Sometimes, the films suggest, not being seen, being allowed to make your way through life unmolested, is the best people such as Davenport, or the other doc’s Agnes, can hope for. With Agnes, we see reconstructions of researchers’ 1950s interviews with trans patients (all played by trans actors). With I Didn’t See You There, we only hear, and never see, Davenport.

When a giant red circus tent pops up down the street from his apartment in Oakland, Calif., Davenport muses about the history of freak shows, which turned people with disabilities into barely hidden public spectacles. The history lesson has a personal connection for Davenport. His hometown of Bethel, Conn., is also the birthplace of the man who invented the traveling freak show, circus impresario P.T. Barnum.

“As society became uncomfortable wit the idea of the freak show, it started to fade away,” Davenport says, though he acknowledges maybe the freak show just morphed. “I can feel it when I’m stared at, and when I’m not seen. Do you see me? A cynical part of me wonders if I have joined the show. I’ve made a career out of putting myself in front of the camera.”

This time, he’s not in front of the camera, just holding it everywhere he goes. Davenport mixes in video he shot while riding in his wheelchair, using a 4K-resolution action camera from the drone maker DJI mounted on a stabilizing gimbal.

The approach provides a chair-high perspective on the world around Davenport, and the challenges he faces. As Davenport whizzes along sidewalks and streets in his motorized wheelchair, the camera captures long shots of abstract surfaces, light and shadow, fences, pavement, and more. The shots are reverie-inducing, hypnotic and rather enchanting despite their prosaic provenance.

Then come the hard realities of navigating urban life, even in the most accommodating of cities, for someone in a wheelchair. It might be the construction zone that turns a sidewalk into an obstacle course, or the clueless people slowly loading their convertible’s trunk while blocking the sidewalk ramp.

It might be a fat electrical cord draped across the entry to his apartment, or yes, that SUV easing through a crosswalk, blithely indifferent to Davenport in his chair. Watch for a while and you quickly begin to understand the truculence, the outrage that Davenport sometimes expresses.
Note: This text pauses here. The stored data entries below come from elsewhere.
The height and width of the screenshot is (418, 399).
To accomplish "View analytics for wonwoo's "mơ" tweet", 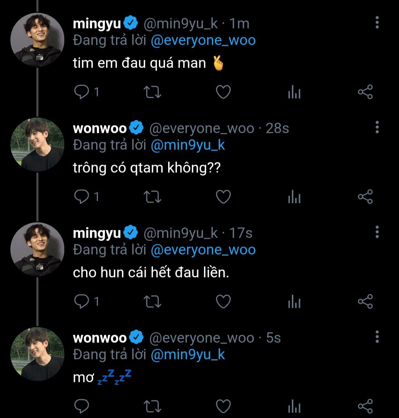I will point(294,407).
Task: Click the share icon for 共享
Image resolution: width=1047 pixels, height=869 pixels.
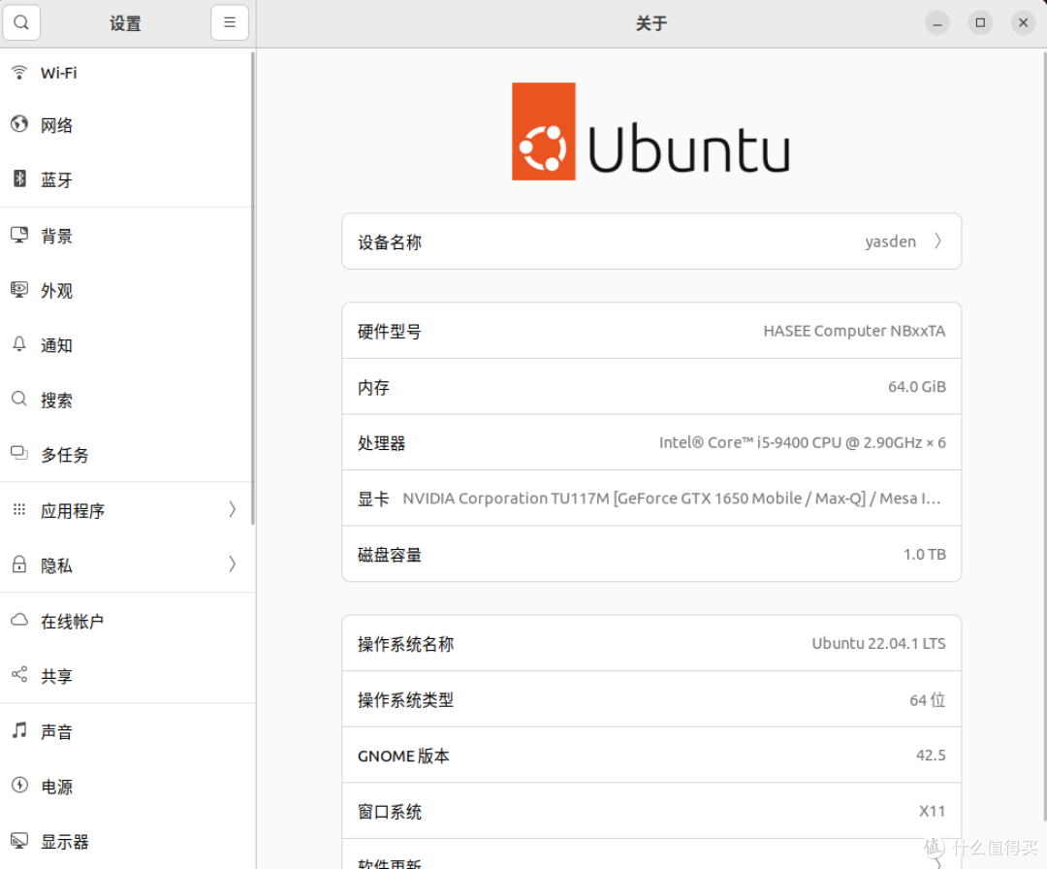Action: click(19, 675)
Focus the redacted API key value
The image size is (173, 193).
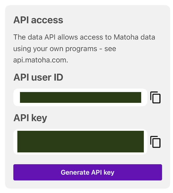[x=80, y=142]
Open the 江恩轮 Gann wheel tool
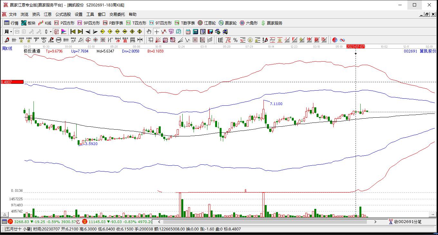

As his mother says on a visit to Bethel, “Sometimes, I think you ended up in a spot you never wanted to be in, politicized. That’s okay. Sometimes, you say things I don’t understand why you’re so offended. I take a step back. It’s a learning process for me and I eventually come around to see your side.”

The documentary is very much about Davenport presenting his side. But when it came time to cut together the 60 to 80 hours he’d shot, Davenport and producer Keith Wilson called in an outsider, editor Todd Chandler, then coming off promoting Bulletproof, his 2020 documentary about schools and gun violence.

“Reid, as a director, knows what he’s doing,” Chandler said. “Part of what he’s doing is knowing that you want to give up some part of control (over your project). It’s a gamble, sure, but part of the process is building up that trust. Over weeks and months, that is what we did.” 

The three spent a year shaping the footage, Chandler editing with Adobe’s Premiere Pro mostly on an older Macintosh computer, trying to balance the film’s lyrically abstract segments with its more confrontational ones, and with Davenport’s musings on the history of freak shows and the status of disabled people in a supposedly mainstreamed world.

The abstract segments “are great shots and so interesting,” Chandler said. “Part of the film is the contrast. You get to see these moments of abstractions and then they get punctured by the outside world. There’s something about being in motion. There’s this liminal space where there’s room for dreaming, and then that gets punctured.”

What resulted, Chandler said, was an approach very different from Davenport’s previous works focused on disabled issues: “’Here are the structural issues, and we’re not going to talk about social change. There are films that do that.’ This film takes a different approach and I find it radical in that way. We’re making a film that’s an experimental film and one that also deals with some issues. Striking that balance was a tricky one.”

Editing the project helped stretch Chandler’s mind too, he said.

“People said, ‘His work is so radically different, aesthetically, than this, why are you interested?’”Chandler said .” I said, ‘That’s exactly why I’m interested. I get to inhabit someone else’s vision.”

In fact, we all get to inhabit Davenport’s vision.